# Written task
Please pull out each line in the records below that contains the word "coordinates".

Part of a data file:
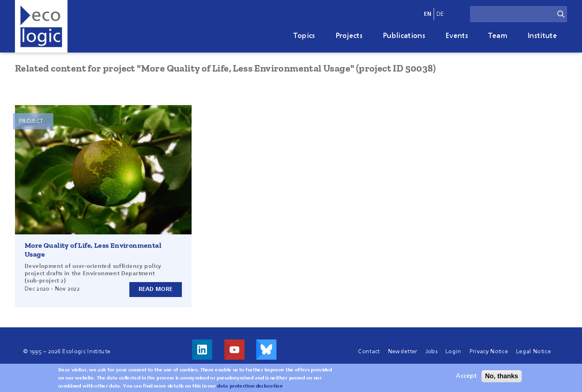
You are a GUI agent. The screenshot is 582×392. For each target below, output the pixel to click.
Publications (404, 36)
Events (457, 36)
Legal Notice (534, 352)
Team (498, 36)
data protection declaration (250, 388)
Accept (466, 378)
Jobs (431, 352)
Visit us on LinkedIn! (202, 350)
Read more (156, 289)
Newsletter (403, 352)
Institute (542, 36)
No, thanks (502, 377)
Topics (304, 36)
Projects (349, 36)
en (428, 14)
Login (453, 352)
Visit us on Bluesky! (266, 350)
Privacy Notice (489, 352)
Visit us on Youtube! (234, 350)
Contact (369, 352)
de (440, 14)
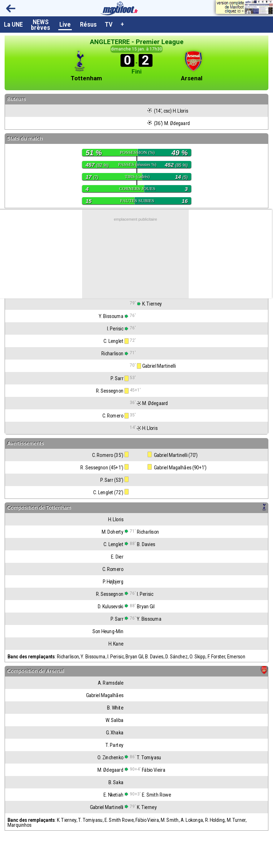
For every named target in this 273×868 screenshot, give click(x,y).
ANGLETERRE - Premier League (136, 42)
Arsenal (192, 78)
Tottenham (86, 78)
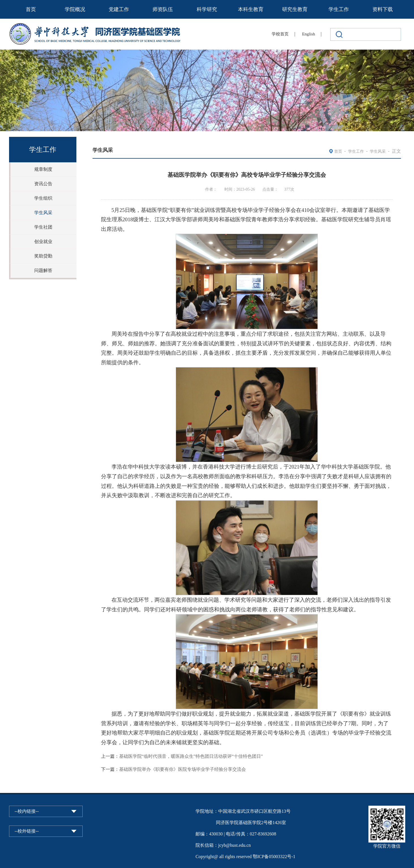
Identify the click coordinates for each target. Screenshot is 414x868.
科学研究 (207, 9)
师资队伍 (163, 9)
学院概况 (75, 9)
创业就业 (43, 242)
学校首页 (280, 34)
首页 (31, 9)
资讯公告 (43, 184)
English (308, 34)
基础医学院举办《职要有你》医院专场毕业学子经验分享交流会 (182, 769)
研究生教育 (295, 9)
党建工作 (119, 9)
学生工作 (339, 9)
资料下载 (382, 9)
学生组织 (43, 198)
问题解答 (43, 270)
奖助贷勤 (43, 256)
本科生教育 (251, 9)
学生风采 (43, 213)
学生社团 (43, 227)
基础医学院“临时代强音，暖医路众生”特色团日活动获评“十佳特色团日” (191, 756)
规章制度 (43, 169)
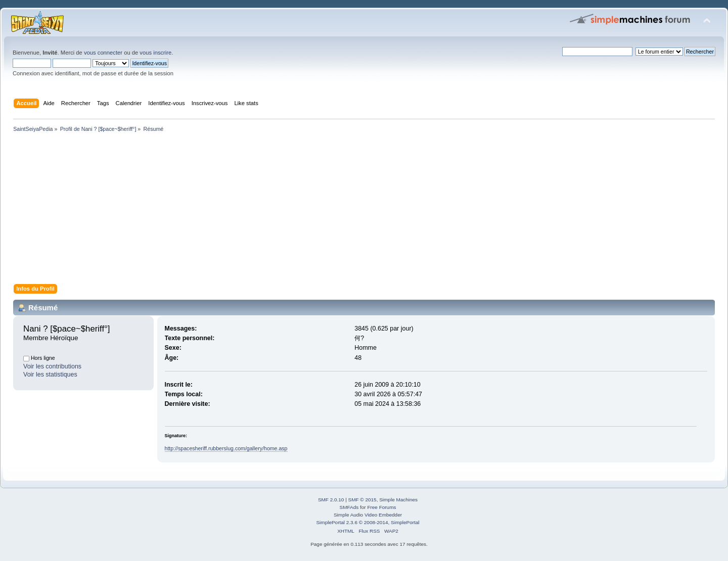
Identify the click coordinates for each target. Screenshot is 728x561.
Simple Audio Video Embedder (368, 515)
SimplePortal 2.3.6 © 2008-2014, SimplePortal (368, 522)
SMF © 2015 (362, 499)
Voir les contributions (52, 366)
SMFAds (349, 507)
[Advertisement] (313, 210)
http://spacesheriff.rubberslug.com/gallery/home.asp (226, 448)
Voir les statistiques (50, 375)
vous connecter (103, 53)
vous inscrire (155, 53)
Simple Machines (398, 499)
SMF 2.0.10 (331, 499)
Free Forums (381, 507)
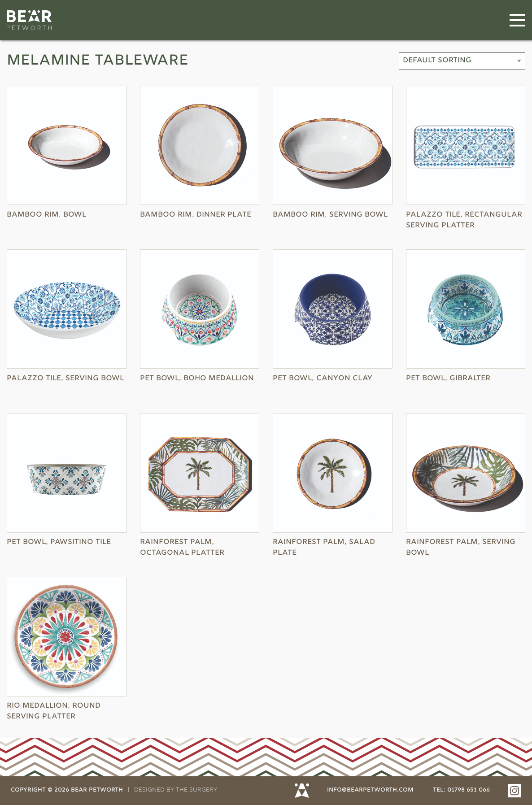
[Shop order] (462, 61)
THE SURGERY (196, 790)
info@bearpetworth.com (370, 790)
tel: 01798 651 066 (461, 790)
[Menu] (517, 20)
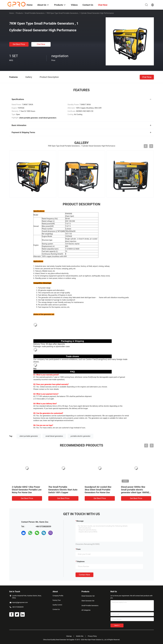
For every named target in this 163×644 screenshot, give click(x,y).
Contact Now (84, 574)
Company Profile (58, 596)
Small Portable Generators (34, 13)
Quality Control (58, 605)
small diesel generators (54, 436)
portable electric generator (80, 436)
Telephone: (81, 562)
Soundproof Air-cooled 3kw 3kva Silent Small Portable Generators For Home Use (98, 490)
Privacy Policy (92, 636)
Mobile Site (80, 636)
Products (19, 13)
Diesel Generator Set (88, 596)
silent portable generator (28, 436)
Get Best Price (19, 44)
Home (12, 13)
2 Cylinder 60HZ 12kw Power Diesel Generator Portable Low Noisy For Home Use (27, 490)
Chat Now (41, 44)
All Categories (86, 610)
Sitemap (69, 636)
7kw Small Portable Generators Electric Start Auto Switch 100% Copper (63, 490)
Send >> (117, 625)
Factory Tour (57, 600)
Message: (80, 521)
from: (78, 549)
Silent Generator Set (88, 601)
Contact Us (56, 609)
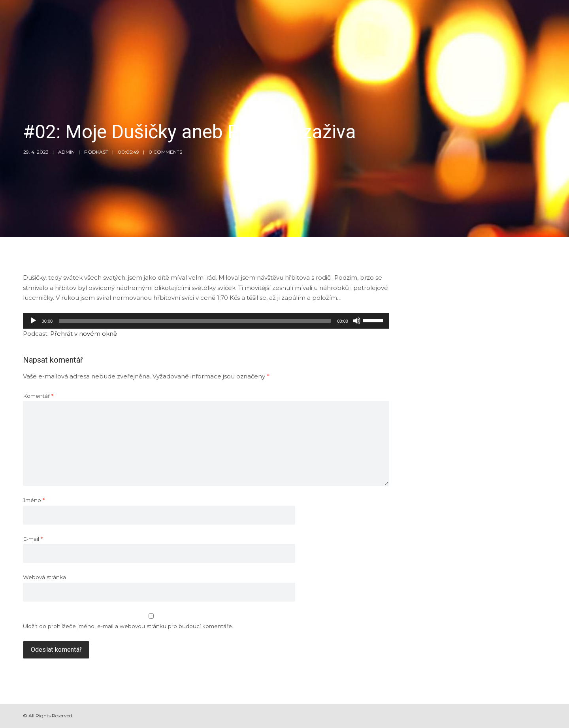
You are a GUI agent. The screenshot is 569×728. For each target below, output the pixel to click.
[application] (206, 321)
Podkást (96, 152)
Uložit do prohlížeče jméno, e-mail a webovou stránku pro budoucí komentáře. (128, 626)
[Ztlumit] (357, 321)
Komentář (38, 396)
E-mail (33, 539)
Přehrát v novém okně (83, 333)
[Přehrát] (33, 321)
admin (66, 152)
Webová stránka (44, 577)
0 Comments (165, 152)
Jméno (34, 500)
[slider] (195, 321)
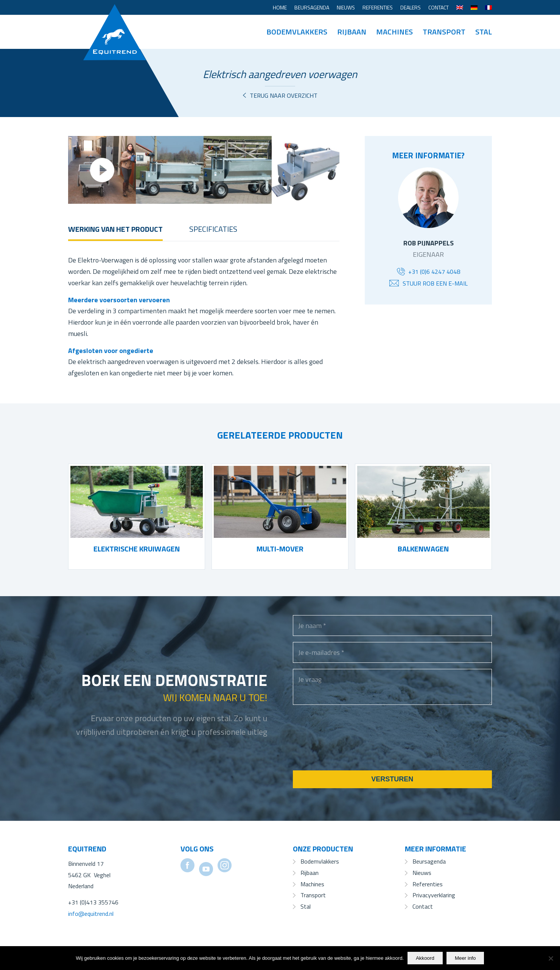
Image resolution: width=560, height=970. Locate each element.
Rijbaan (309, 873)
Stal (305, 906)
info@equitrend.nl (91, 913)
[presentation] (350, 747)
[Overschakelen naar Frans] (488, 7)
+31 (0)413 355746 (93, 902)
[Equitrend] (115, 21)
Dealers (410, 7)
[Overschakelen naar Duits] (474, 7)
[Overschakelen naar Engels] (460, 7)
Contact (438, 7)
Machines (312, 884)
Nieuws (346, 7)
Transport (313, 895)
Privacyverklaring (433, 895)
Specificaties (213, 229)
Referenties (377, 7)
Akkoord (425, 958)
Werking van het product (115, 229)
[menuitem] (280, 8)
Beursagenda (312, 7)
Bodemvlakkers (320, 861)
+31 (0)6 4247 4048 (434, 271)
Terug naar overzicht (283, 95)
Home (280, 7)
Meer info (465, 958)
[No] (550, 958)
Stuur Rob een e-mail (435, 283)
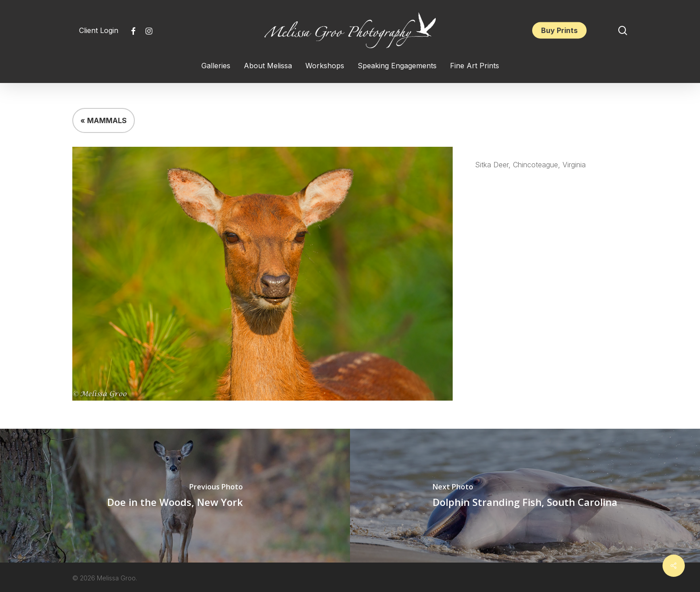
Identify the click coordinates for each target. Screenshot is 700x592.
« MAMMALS (104, 120)
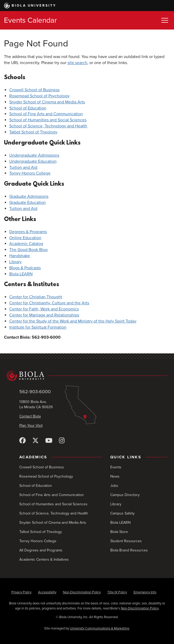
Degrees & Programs (28, 232)
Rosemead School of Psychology (39, 96)
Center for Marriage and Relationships (44, 315)
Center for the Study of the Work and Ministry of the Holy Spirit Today (73, 321)
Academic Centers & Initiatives (44, 559)
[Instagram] (62, 441)
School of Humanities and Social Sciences (48, 120)
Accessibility (47, 592)
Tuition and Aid (23, 167)
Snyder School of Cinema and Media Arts (47, 102)
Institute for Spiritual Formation (38, 327)
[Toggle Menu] (165, 20)
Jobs (114, 486)
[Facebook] (22, 441)
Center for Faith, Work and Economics (44, 309)
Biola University (30, 6)
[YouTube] (49, 441)
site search (77, 63)
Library (15, 262)
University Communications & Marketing (99, 628)
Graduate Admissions (29, 196)
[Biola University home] (87, 376)
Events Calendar (30, 20)
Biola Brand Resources (129, 550)
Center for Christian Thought (36, 297)
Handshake (20, 256)
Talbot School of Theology (33, 132)
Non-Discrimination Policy (82, 592)
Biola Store (119, 532)
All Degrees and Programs (41, 550)
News (115, 476)
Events (116, 467)
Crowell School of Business (34, 90)
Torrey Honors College (30, 173)
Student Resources (126, 541)
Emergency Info (145, 592)
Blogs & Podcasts (25, 268)
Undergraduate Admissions (34, 155)
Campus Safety (122, 513)
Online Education (25, 238)
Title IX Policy (117, 592)
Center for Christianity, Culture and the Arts (49, 303)
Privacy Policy (21, 592)
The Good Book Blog (28, 250)
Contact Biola (30, 416)
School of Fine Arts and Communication (46, 114)
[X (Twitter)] (35, 441)
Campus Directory (125, 495)
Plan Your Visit (31, 425)
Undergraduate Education (33, 161)
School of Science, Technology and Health (48, 126)
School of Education (28, 108)
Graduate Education (28, 203)
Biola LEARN (21, 274)
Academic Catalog (26, 244)
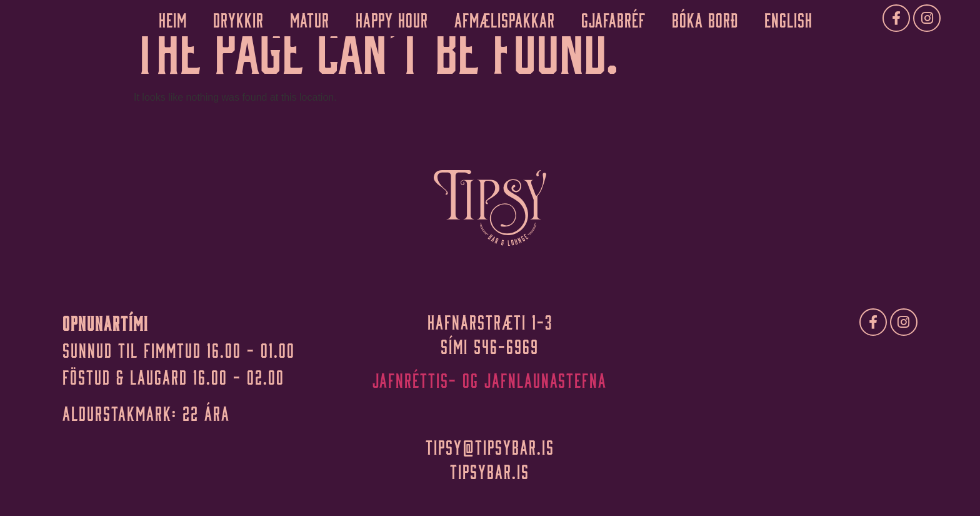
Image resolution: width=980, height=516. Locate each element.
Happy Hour (392, 18)
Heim (172, 18)
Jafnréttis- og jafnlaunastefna (489, 378)
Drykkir (238, 18)
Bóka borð (705, 18)
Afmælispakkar (504, 18)
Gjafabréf (613, 18)
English (788, 18)
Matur (309, 18)
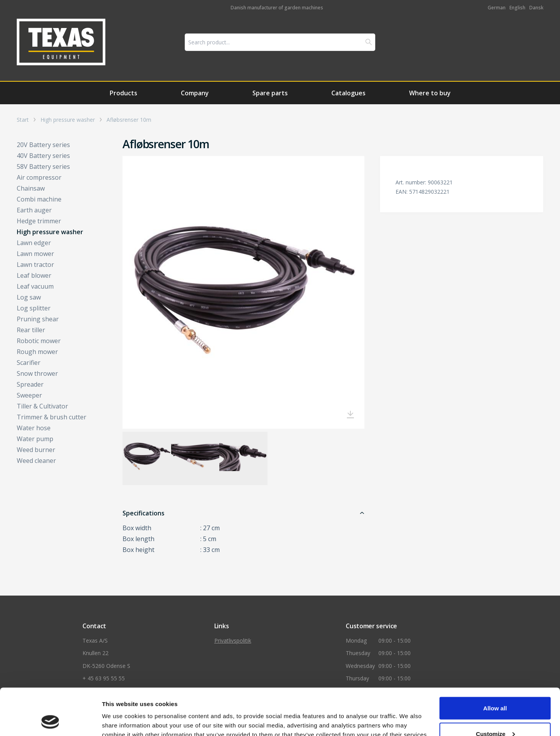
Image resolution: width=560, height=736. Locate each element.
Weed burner (36, 450)
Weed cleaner (36, 461)
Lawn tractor (35, 265)
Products (123, 93)
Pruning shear (38, 319)
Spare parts (270, 93)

# Solution to this exercise
Identify the click coordinates for each target. Screenshot is 414x868.
Identify the click coordinates for each target. Screenshot is 728x561.
Identify the click coordinates for each target. Screenshot is 700x592.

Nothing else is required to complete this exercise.